La Patrie (p. 141-142).

Erin Go Bragh

Aux miens.


Le piano chantait mélancoliquement dans le silence d’une nuit d’été, il laissait échapper les mélodies dont se berce l’âme, et soudain sa voix se fit plus attristée, plus tendre, plus touchante ; elle prit de ces accents de désespérance, qui brisent le cœur, comme les sanglots d’un enfant qui ne peut exhaler dans un pleur toute son amertume, et qui frémit sa douleur, ne pouvant la crier…

J’écoutais…

Chaque note m’allait à l’âme y éveillant une sensation nouvelle ; quelque chose de moi s’élançait, comme dans ces besoins de revoir… de se pénétrer… d’aimer… et j’écoutais toujours, pendant que tout mon être vibrait d’une inexprimée tendresse.
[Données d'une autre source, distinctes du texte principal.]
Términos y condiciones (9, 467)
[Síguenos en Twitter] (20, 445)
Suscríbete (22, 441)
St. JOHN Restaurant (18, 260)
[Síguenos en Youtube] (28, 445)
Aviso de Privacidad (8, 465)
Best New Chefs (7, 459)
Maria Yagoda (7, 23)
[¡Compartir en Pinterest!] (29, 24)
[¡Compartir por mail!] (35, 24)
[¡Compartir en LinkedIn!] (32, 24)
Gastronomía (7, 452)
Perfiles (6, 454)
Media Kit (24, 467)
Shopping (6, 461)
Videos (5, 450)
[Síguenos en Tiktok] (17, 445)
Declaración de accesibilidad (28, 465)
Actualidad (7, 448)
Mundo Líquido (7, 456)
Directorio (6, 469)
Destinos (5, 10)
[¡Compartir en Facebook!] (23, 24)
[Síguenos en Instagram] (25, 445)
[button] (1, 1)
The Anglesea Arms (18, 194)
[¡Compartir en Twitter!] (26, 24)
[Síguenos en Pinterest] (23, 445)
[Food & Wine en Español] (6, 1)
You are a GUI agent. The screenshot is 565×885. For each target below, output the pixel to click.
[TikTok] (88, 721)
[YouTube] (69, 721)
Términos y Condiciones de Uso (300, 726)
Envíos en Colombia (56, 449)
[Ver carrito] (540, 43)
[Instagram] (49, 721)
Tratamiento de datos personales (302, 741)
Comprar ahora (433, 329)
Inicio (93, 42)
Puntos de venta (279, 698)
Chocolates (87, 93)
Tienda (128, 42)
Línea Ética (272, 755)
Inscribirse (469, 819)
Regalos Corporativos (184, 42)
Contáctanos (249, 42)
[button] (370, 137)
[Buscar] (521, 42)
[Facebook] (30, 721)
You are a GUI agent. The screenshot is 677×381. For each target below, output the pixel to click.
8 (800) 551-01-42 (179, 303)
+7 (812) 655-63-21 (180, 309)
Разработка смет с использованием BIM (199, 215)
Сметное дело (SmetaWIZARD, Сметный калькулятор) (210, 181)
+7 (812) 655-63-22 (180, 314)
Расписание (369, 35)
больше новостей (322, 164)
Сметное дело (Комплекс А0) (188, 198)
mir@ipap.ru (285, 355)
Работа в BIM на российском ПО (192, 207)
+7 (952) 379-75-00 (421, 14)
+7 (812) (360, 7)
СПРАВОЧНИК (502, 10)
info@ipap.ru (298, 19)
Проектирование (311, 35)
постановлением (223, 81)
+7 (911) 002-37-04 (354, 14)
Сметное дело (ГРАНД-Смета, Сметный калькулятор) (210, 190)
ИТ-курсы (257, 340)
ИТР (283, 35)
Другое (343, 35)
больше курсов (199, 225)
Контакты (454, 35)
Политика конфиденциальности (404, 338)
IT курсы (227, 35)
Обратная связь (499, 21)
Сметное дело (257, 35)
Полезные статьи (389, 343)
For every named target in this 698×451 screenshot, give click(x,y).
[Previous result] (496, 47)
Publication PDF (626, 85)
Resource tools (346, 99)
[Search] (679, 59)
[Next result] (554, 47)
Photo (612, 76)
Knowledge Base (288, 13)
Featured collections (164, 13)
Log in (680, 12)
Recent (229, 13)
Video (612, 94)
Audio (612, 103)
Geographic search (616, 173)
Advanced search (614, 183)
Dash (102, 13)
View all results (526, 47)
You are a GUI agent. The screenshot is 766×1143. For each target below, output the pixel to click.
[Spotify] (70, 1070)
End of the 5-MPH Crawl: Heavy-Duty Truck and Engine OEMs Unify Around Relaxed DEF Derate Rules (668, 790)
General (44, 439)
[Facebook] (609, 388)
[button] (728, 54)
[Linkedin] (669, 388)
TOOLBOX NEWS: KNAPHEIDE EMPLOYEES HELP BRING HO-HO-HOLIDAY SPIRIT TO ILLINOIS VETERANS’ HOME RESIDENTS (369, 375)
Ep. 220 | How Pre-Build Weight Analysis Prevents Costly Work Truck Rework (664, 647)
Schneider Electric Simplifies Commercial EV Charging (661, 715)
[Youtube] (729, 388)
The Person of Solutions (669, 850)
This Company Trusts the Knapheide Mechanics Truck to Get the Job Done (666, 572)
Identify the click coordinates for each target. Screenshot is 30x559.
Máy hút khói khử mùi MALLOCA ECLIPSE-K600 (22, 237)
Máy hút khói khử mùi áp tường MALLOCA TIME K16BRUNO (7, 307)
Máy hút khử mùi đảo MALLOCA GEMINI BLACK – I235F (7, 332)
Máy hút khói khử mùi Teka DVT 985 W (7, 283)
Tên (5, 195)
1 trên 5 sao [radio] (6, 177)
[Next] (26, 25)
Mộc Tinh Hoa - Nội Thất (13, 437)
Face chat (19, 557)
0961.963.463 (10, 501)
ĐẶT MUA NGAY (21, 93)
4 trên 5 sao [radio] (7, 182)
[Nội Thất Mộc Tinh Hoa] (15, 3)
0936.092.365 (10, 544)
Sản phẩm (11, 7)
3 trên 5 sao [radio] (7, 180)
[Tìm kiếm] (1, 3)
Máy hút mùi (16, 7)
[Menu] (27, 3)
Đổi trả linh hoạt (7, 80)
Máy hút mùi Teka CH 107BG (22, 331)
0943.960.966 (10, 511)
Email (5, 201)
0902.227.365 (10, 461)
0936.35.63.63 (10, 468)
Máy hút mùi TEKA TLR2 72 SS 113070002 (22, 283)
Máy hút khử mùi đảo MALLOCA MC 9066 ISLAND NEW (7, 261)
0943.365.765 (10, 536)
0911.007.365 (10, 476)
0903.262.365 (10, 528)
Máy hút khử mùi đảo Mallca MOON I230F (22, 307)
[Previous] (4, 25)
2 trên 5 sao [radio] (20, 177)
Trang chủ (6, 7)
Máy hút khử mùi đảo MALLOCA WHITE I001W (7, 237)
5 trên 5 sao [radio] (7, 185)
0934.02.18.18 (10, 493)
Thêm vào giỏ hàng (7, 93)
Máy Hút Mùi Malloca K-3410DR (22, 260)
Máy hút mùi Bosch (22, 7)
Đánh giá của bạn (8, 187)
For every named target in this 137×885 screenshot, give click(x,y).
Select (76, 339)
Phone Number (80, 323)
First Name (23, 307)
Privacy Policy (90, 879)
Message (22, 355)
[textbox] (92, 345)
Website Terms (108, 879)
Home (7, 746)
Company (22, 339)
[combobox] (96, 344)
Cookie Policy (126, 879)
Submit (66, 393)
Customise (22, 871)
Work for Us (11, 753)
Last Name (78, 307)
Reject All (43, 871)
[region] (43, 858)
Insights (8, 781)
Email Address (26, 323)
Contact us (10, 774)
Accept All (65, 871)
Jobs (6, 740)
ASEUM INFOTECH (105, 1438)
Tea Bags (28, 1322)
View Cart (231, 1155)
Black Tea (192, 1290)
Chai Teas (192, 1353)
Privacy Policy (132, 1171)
Et la dernière note expirante… on me dit : Come back to Erin !

De ce soir, je compris que j’étais Irlandaise, de ce soir, je me mis à aimer avec passion, cette terre verte, qui se révéla à moi, dans une romance où chaque note pleurait… oh ! quelles larmes ! — il en passait des frissons tristes — et doux encore, tant cette terre de poésie, où sourit l’éternelle espérance, exhale de suave tristesse.

Du vert ! encore du vert, toujours du vert !

Ironie…

Comment ce symbole d’espoir germe-t-il partout sur cette terre où ne vit que le désespoir ? Comment, sous tant de sang versé, le trèfle irlandais n’a-t-il pas perdu sa teinte splendide, pour prendre celle pourpre — mais la fragile plante demeure ainsi, sans doute, pour mieux dire à ses fils : Espoir !

Le cri se répète de toutes les côtes de la Verte Erin, il monte de chaque brin d’herbe, il vient de chaque écho.

Et l’âme de tout un peuple a passé dans les yeux des femmes de là-bas : ces yeux-là, beaux entre tous, ces yeux-là eux aussi sont verts !

Voilà pourquoi l’espérance ne mourra jamais au cœur irlandais, puisqu’il la retrouve sans cesse, dans ce qu’il aime. Puis ce peuple de vaincus reste grand dans la défaite, et réclame toujours ; il a des fils, il a des filles ; et la délicieuse figure de Maud Gonne, cette fière patriote, passe dans mon regard attendri. Une revue offrait, un jour, son portrait, je découpai la page, et depuis la photographie de cette belle héroïne a reçu le culte voué aux images de nos saintes favorites. Car la patrie n’est-elle pas toute une religion, et Maud Gonne, une sainte patriote, elle qui se donne toute au peuple malheureux, elle qui lui sacrifie sa beauté, sa jeunesse, sa fortune, son repos, ses rêves, peut-être… car être jeune, belle, intelligente, riche, Irlandaise, sentir dans sa poitrine le cœur de Maud Gonne… et ne pas rêver… ?

La personnalité de la patriote irlandaise se dégage lumineuse, idéale et fière, et l’on sent tout ce qu’a de juste la cause défendue par une telle femme, héroïne que j’admire pour son dévouement et son courage, et que j’aime, parce qu’elle sait aimer.

Chaque année, avec une piété touchante, et un enthousiasme sacré, au 17 mars, le drapeau vert, portant la lyre qui a chanté tant de tristesses, se déploie sous tous les climats où vivent des enfants d’Irlande. Car la pauvre patrie a donné de ses fils à tous les mondes, ne pouvant les garder sous son ciel ; mais ces fils-là n’oublient pas, et la St-Patrice a toujours et partout son tribut. Cette fête réunit, sous son étendard, tous les Irlandais, c’est celle d’un saint, et protestants comme catholiques la chantent, car cette fête-là, c’est la patrie !

Et même en ce jour, dans la joie manque la gaieté ; le chant irlandais est une tristesse ; et leurs airs sont une plainte aux accents tout à la fois, doux et vibrants. On les écoute et il semble entendre une mélopée lointaine, qui le soir, s’élève des eaux, et qu’au rivage nous recueillons — désespérance confiée à l’infini, et qui tombe dans nos âmes.

Et vous revoyez dans ce rêve musical, une verte forêt, où couronnée de trèfle, la fille de l’Irlande tient sa harpe, pendant qu’à ses pieds sanglote la patrie, humiliée, vaincue, mais fière toujours ! l’Erin est toute une poésie, poésie où chaque vers est un pleur, poésie touchante qui est écrite sur des pages vertes, avec la pluie du martyre ; poésie que j’aime, et dont je baise chaque strophe, parce que là, peut-être, est tombée une goutte du sang que j’ai au cœur.